How will this impact JSON serialization? Will a new revision be recorded for each item? Will wbgetentities output and/or dumps format for old revisions change too?

Will a new revision be recorded for each item?

No.

Will wbgetentities output and/or dumps format for old revisions change too?

Yes.

This will change the property, statements using this property will reflect this change where the API and UI add information from the property. Statements in dumps and wbgetentities of items contain information that is obtained from the properties. The JSON serialization for items in the db will not change, but the JSON output of wbgetentities will change as it contains additional information for convenience.

The JSON serialization for items in the db will not change

I suppose it will change for new edits, won't it?
And what about XML dumps of with full history?

The JSON serialization for items in the db will not change

I suppose it will change for new edits, won't it?

Besides the change the edit caused, I currently assume that any other change would be a bug.

And what about XML dumps of with full history?

The XML dumps are supposed to contain the reserialized JSON, similar to wbgetentities. I have never looked at those with history, but assume it is the same for historic revisions. So this change is retroactively changing history of each Entities representation of information derived from other Entities, i.e. it will propagate back to the beginning of time except for the actual edit to the Property. (Similar to how if you render an old revision of a Mediawiki page it will still try to use the current revision of templates it refers to.)

XML dumps with histories are indeed an issue: the script that builds them will take old revisions from old dump files, to avoid re-serializing the data. We would need to tell it not to do this, and to re-serialize everything. This is not hard, but it causes the dump process to take a looooong time, which makes it more likely to fail. And then we have to start over. A bit annyoing.

I can only recommend against using data from XML dumps. We do not give *any* guarantees to the format of the content blobs you find in there. They may change without notice, and contain serializations in various forms.

I can only recommend against using data from XML dumps. We do not give *any* guarantees to the format of the content blobs you find in there. They may change without notice, and contain serializations in various forms.

Where can I find reliable dumps of Wikidata's full history?

@Ricordisamoa There is currently no good way to get the full edit history using the proper JSON serialization. We never implemented this, since it seemed that people are either interested in the metadata of the edit history (XML), or the current content (JSON). What's the use case of having both? If you just need old snapshots, not the full history, you can use old JSON dumps.
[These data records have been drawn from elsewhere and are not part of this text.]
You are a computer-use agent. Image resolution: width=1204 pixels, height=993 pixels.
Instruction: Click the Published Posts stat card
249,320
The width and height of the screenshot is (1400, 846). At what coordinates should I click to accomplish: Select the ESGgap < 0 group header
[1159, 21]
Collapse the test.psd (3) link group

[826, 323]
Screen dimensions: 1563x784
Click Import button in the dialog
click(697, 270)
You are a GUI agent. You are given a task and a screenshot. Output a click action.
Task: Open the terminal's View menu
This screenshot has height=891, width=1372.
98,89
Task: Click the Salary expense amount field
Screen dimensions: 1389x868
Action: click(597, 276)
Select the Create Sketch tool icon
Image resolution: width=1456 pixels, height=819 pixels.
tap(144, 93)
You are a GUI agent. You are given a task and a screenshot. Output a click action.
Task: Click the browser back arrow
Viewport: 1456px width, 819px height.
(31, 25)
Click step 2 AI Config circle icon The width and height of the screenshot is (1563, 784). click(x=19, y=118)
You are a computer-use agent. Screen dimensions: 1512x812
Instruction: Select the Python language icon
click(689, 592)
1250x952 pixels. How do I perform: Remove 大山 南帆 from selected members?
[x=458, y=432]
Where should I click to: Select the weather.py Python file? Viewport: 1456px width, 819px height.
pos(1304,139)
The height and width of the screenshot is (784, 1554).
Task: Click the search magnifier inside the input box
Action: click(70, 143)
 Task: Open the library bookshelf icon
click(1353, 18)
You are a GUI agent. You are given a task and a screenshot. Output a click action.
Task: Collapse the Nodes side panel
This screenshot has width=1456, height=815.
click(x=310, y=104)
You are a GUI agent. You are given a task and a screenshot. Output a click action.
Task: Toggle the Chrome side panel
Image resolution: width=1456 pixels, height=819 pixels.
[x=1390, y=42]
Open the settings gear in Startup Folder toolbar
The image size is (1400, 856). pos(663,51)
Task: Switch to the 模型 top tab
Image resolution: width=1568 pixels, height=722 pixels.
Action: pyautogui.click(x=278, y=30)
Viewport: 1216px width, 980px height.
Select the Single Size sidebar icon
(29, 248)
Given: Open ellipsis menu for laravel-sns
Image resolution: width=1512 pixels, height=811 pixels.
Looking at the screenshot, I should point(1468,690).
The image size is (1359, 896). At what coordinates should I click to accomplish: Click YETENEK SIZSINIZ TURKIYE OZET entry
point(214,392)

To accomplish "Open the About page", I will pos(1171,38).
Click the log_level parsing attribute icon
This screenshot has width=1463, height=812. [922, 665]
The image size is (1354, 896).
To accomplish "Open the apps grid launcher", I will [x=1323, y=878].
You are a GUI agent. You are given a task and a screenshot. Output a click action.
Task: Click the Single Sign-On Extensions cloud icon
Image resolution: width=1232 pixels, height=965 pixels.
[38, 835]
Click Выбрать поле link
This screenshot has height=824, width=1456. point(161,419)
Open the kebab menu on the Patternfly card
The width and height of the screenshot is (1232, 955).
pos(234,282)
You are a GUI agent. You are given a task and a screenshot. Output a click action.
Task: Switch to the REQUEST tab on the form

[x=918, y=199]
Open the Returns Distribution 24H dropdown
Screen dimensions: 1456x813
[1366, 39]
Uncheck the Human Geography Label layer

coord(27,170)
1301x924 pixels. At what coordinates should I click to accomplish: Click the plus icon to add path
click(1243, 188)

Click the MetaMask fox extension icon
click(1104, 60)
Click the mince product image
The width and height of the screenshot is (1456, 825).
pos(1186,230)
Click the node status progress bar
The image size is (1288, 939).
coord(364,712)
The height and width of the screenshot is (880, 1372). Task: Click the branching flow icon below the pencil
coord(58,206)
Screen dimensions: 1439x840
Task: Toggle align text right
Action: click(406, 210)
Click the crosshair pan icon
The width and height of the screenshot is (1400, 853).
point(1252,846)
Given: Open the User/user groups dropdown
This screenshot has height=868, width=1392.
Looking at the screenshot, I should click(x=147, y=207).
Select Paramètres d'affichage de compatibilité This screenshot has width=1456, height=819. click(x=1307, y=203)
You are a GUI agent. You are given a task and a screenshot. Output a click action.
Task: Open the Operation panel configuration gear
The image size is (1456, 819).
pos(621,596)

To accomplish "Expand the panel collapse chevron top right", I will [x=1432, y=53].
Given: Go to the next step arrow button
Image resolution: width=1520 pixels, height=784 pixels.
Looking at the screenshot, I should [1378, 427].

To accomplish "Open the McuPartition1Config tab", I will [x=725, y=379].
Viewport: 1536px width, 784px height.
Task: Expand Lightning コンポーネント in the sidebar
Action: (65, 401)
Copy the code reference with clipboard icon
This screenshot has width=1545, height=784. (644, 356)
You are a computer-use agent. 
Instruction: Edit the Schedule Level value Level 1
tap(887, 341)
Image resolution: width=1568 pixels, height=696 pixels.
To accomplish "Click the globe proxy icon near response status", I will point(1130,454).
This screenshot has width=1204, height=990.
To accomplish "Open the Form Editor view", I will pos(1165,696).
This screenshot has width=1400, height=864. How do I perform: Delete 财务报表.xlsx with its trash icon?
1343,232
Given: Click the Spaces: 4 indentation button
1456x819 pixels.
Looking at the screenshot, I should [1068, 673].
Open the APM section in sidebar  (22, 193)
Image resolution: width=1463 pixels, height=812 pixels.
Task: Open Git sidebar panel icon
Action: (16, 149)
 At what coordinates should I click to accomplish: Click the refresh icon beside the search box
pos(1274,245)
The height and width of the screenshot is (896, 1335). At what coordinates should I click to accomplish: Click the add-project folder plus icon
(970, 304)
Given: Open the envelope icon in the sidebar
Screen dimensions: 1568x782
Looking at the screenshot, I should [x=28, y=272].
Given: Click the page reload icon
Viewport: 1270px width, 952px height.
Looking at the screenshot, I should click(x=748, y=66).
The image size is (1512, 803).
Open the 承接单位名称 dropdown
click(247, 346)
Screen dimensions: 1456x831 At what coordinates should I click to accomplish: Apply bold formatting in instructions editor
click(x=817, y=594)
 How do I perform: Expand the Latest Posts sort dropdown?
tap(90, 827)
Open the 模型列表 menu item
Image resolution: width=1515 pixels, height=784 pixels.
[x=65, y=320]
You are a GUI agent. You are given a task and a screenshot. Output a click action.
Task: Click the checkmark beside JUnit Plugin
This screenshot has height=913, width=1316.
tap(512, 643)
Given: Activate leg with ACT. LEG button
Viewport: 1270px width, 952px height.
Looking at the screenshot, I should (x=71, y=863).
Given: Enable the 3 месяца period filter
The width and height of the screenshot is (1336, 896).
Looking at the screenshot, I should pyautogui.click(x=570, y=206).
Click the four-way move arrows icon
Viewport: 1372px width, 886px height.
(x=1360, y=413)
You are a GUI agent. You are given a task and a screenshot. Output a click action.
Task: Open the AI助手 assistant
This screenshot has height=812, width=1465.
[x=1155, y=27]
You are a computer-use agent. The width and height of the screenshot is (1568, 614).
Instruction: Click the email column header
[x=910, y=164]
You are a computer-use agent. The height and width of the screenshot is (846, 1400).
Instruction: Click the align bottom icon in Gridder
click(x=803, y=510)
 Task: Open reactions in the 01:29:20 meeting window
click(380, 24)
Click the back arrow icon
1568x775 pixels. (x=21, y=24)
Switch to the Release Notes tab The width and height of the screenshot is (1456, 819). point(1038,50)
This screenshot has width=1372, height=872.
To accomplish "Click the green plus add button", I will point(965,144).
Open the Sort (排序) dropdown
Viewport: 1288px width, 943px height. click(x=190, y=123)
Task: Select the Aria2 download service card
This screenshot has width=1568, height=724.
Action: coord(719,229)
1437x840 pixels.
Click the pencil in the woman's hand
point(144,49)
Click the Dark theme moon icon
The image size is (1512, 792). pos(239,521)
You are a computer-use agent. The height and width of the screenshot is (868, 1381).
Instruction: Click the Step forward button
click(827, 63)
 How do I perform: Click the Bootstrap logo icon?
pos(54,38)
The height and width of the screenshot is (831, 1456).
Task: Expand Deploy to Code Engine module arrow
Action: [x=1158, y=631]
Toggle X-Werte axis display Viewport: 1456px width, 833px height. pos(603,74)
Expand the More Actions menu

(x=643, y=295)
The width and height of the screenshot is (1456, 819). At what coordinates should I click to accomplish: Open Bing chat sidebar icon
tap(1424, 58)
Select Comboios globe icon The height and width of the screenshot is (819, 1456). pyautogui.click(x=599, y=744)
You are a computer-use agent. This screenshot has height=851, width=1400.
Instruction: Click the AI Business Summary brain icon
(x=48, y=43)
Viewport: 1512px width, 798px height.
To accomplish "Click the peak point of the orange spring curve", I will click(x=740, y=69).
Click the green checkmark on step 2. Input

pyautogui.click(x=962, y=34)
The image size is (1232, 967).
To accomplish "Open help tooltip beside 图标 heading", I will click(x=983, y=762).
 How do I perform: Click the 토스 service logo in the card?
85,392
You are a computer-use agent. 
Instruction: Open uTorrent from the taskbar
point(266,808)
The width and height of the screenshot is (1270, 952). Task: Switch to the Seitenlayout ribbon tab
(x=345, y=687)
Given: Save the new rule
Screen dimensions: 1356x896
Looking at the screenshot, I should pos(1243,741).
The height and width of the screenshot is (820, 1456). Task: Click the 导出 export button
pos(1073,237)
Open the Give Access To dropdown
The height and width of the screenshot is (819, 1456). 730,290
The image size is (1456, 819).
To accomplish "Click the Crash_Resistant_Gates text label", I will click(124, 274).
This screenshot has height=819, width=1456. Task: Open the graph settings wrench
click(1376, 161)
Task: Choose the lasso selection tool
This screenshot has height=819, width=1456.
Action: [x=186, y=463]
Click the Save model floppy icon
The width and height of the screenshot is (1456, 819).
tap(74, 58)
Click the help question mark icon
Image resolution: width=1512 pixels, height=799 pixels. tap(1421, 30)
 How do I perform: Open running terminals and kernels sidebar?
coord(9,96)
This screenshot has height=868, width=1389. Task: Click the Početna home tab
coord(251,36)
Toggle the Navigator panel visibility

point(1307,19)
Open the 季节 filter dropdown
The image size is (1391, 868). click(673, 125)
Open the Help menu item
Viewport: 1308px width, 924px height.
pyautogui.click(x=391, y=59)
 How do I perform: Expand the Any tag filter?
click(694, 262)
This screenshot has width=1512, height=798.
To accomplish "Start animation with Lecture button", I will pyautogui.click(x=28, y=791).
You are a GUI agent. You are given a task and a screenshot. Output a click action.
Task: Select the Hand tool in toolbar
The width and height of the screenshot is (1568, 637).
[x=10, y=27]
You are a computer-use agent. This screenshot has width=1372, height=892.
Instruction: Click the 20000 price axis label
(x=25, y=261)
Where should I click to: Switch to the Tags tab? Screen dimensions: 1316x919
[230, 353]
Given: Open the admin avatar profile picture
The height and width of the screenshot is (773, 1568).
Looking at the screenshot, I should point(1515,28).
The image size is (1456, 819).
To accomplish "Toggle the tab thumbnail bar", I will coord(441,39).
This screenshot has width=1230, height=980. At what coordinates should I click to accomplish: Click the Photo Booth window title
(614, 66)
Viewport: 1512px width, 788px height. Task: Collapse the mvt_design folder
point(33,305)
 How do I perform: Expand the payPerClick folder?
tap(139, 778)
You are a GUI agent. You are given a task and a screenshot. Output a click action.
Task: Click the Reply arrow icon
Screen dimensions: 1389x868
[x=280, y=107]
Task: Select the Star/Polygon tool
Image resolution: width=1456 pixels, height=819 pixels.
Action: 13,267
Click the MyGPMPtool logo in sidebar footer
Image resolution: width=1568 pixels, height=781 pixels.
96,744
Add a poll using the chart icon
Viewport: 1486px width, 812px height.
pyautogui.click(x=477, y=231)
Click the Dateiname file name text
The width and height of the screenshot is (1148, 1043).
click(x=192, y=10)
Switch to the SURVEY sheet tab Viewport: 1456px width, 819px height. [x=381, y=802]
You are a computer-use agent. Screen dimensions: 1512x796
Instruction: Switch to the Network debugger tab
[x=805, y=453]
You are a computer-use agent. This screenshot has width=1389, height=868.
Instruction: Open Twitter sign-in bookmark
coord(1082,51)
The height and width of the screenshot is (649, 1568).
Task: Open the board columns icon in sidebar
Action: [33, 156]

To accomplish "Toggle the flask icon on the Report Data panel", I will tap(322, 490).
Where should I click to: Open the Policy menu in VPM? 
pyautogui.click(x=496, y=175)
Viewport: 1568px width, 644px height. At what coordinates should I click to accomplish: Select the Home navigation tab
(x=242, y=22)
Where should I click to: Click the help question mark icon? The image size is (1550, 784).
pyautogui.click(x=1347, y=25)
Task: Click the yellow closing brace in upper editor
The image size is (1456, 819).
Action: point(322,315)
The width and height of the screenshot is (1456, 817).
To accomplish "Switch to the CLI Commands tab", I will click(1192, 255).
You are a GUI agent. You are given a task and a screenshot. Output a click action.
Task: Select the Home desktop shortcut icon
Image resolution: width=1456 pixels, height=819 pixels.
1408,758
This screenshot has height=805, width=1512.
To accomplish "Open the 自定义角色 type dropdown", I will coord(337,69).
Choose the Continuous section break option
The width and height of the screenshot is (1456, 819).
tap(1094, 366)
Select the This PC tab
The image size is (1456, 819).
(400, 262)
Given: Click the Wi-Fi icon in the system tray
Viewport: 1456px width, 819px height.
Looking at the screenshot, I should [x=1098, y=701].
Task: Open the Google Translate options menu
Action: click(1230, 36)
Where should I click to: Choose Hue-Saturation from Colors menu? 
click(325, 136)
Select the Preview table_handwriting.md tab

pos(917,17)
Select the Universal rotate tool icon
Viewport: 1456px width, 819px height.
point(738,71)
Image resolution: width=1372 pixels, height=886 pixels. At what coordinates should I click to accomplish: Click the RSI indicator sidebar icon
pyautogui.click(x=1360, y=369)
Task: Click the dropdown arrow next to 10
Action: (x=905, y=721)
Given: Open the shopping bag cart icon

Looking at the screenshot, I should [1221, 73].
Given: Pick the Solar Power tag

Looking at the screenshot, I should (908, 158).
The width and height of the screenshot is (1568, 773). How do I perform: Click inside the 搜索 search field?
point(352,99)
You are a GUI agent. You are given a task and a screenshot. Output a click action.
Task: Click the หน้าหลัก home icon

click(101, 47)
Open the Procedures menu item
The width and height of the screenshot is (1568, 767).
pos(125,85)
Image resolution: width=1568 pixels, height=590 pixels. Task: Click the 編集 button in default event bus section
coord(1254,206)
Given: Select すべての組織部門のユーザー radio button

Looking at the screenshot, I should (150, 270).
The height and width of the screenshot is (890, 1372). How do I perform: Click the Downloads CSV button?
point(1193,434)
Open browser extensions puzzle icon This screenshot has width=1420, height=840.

@Ricordisamoa There is currently no good way to get the full edit history using the proper JSON serialization. We never implemented this, since it seemed that people are either interested in the metadata of the edit history (XML), or the current content (JSON). What's the use case of having both?

Not putting excessive load on servers and at the same time not having to deal with different serializations? :)

To get there one would load the dump and write it out again with the code that is run on the WMF cluster, without telling it to reuse parts from the previous dump.

Change 246781 merged by jenkins-bot:
Add a changePropertyDataType maintenance script

https://gerrit.wikimedia.org/r/246781

aude closed this task as Resolved.Nov 3 2015, 11:05 AM
aude removed a project: Patch-For-Review.